Pour the sauce over the fish, sprinkle the spring onion over it and serve with white rice.

Monday, 26 March 2012

Rainbow Cake

Martha Stewart’s website would probably be the first hit when you search for ‘rainbow cake’. I didn’t feel like using a total of 18 eggs for my cake when I wanted to make a rainbow cake for Paul’s birthday, so I went with the classic pound cake recipe instead of Martha Stewart's. However, I did get the Wilton gel food colouring, which definitely gave some good results where colours are concerned without diluting the cake mix.


450g butter (or margarine)
450g sugar
450g self raising flour
1 tsp baking powder
1tsp bicarbonate of soda
½ tsp salt
2 tsp vanilla essence
Gel food colouring in yellow, red, blue, orange*, purple* and green*

* These can be mixed using the primary colours

For icing
500-600ml double cream

Mix the flour, baking powder, bicarbonate of soda, and salt in a bowl. Beat the butter and sugar well in a different bowl. Add egg and some flour alternately until all the eggs and flour are incorporated into the butter mixture, stirring well after each item is added. Flavour the cake mixture with vanilla.

Divide the mixture into 6 bowls to make six different coloured cake mix using the gel colouring. You will only need a drop or two to get the most vibrant of colour, so it’s best to add a little at a time until you get the desired intensity.

You will need six 8 or 9” round cake tins (I improvised with various stainless steel and pyrex ware) to bake all six layers at the same time. Line these tins with baking parchment, pour the mixture in, gently flatten with a spatula and bake at 180ºC for 25-30 minute. Poke the cake with a toothpick to check if it has cooked- the toothpick will come out clean if it has. It is best to leave the cakes to cool overnight before icing them.

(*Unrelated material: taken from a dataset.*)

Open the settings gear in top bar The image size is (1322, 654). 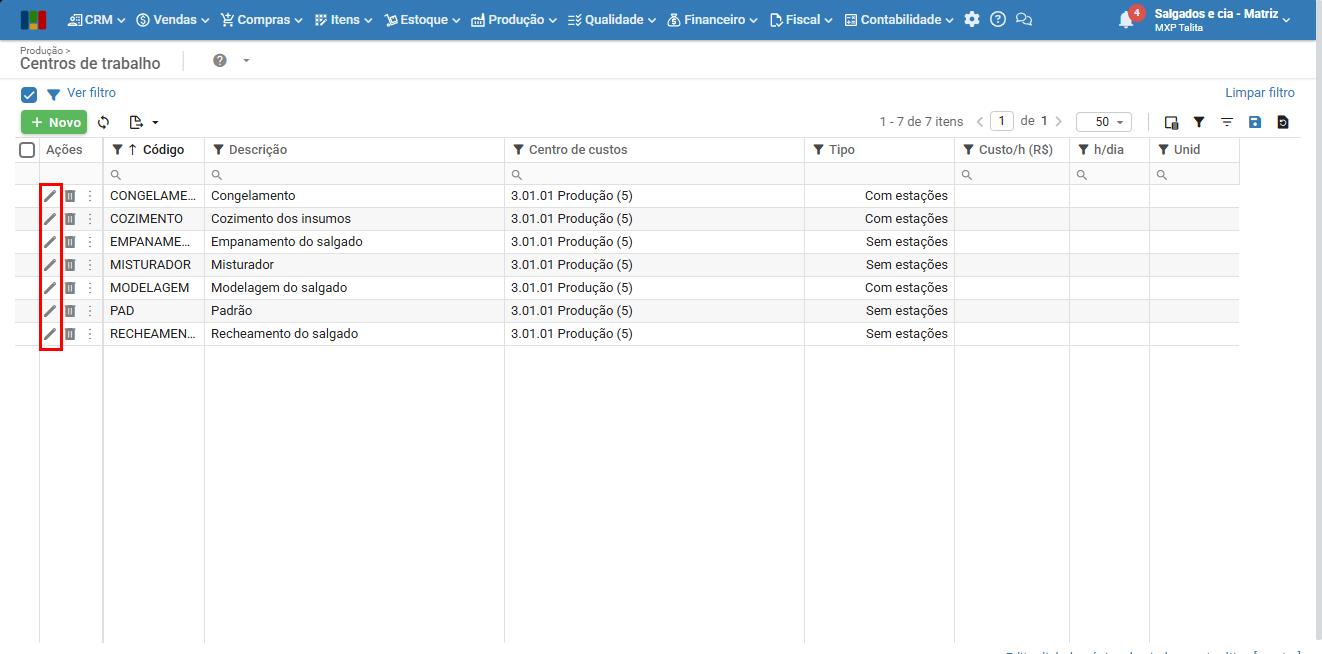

To assemble the cake, remove the baking parchment from the cakes and lightly spread some butter/ margarine on their surface. This ensures the crumbs will not come loose when you try and ice the cake.

Whip the cream until it forms soft peaks. Starting with the purple layer, spread the cream over the top and sides of the cake, and place the blue layer on it. Repeat the same and follow with green, yellow, orange and finally, red layer. Use up all remaining cream on the cake, using a spatula to level all over and decorate with sprinkles.

Photo credit: Chris and Steffi Nash

Saturday, 24 March 2012

Spicy Lenthil Vadai

Lentils are an extremely versatile ingredient and feature heavily in south Indian cooking.

Here's one of my favourite things you can do with them:

1 1/2 cups of yellow split peas, soaked for 2 hours or more
1 onion
2-3 green chillies
3 dried chillies
A handful of curry leaves
2 cm ginger
2 teaspoon cumin
Oil for frying

Blend half the lentils, less than half a cup of water and the rest of the ingredients in a food processor or hand blender until nearly smooth. Add the rest of the lentils half way through and blend crudely, to leave some lentils whole or in larger chunks.

Heat about two cups of cooking oil in a deep pan or wok. Wet your hands, pat a heaped spoonful of the vadai batter in your palm and gently slide them into the oil. Repeat until all the batter is used up. It should keep in the fridge for 2-3 days if you wish to save some for another day. Turn them after a minute or two, frying the other side for just as long and remove from heat. Enjoy while hot.